You have no idea how many calls I get every day from customers who just listened to some ad on the radio telling them that the Fed has just blasted mortgage rates through the floor.  They’re ready to take that 5% 30-year fixed rate with no closing costs!

I’d take it too, if only it were true…

In over 28 years of banking, this is the most volatile I have ever seen rates.

We hit a low point on January 28, 2008, when a conforming 30 year fixed rate hit 5.5% with no loan fee or points charged.  It lasted for literally about three hours, then started to climb.  And climb it did.  Over the next three weeks, rates increased a full percentage point!

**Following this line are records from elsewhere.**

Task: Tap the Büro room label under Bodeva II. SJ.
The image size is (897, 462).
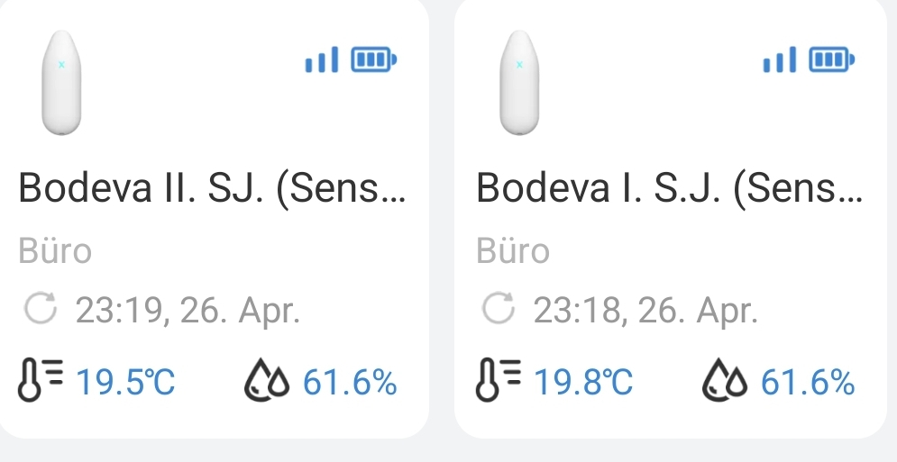Action: 55,251
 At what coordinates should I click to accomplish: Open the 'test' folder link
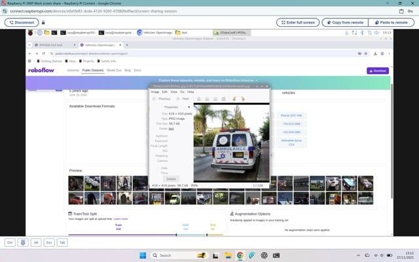click(x=172, y=128)
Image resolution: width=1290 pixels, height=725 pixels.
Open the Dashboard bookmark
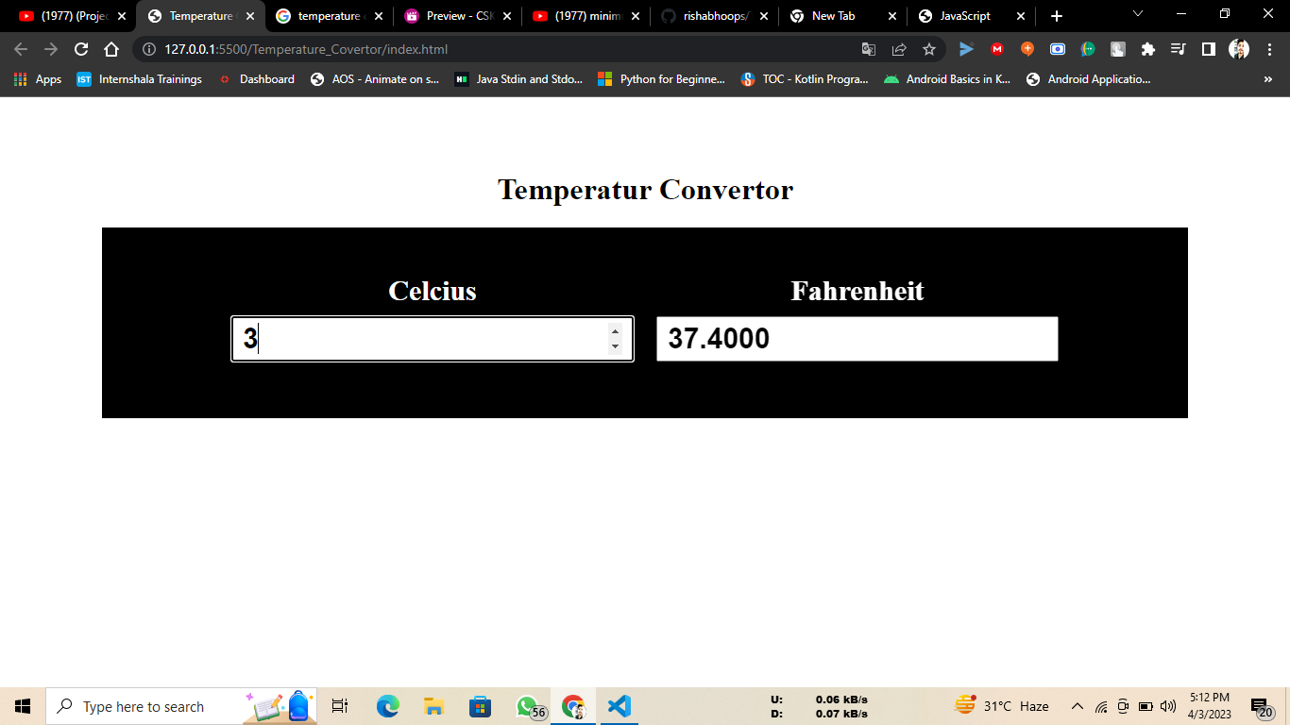(267, 79)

The most common question I get is “why are fixed rates rising when the Fed is cutting?”  My first answer is that there is not a direct correlation between Fed cuts and mortgage rates.  The Fed is cutting a very short term rate, basically what banks charge each other to borrow money overnight.  Long-term mortgage rates are driven by the bond market; investor’s willingness to purchase mortgage-backed securities.  Fed actions will eventually influence long-term rates, but not directly.

Why aren’t they dropping?  There are several reasons, but the main factors keeping rates up are:

1.  Fear of Inflation:  Inflation erodes the value of a bond, causing bond prices to fall, and rates to rise.  Current high oil prices are having a negative affect on the bond market.

2.  Too much supply:  Banks are currently selling lots (and I mean lots) of mortgage-backed securities on the secondary markets.  This is flooding the bond market with supply.  And, right out of Econ 101, when supply exceeds demand, prices fall (causing rates to rise).

The Fed is in a real tight spot right now:

*  To combat inflation, they should increase rates.

*  To combat a slowing housing market and the risk of a recession, they should cut rates.

On top of that, Europe is all over us to boost the value of our dollar.  How do you do that?  By increasing rates.

What is my forecast for rates?  Nope, not gonna do it.  As economists like to say, “a person who forecasts rates is on a fools errand.”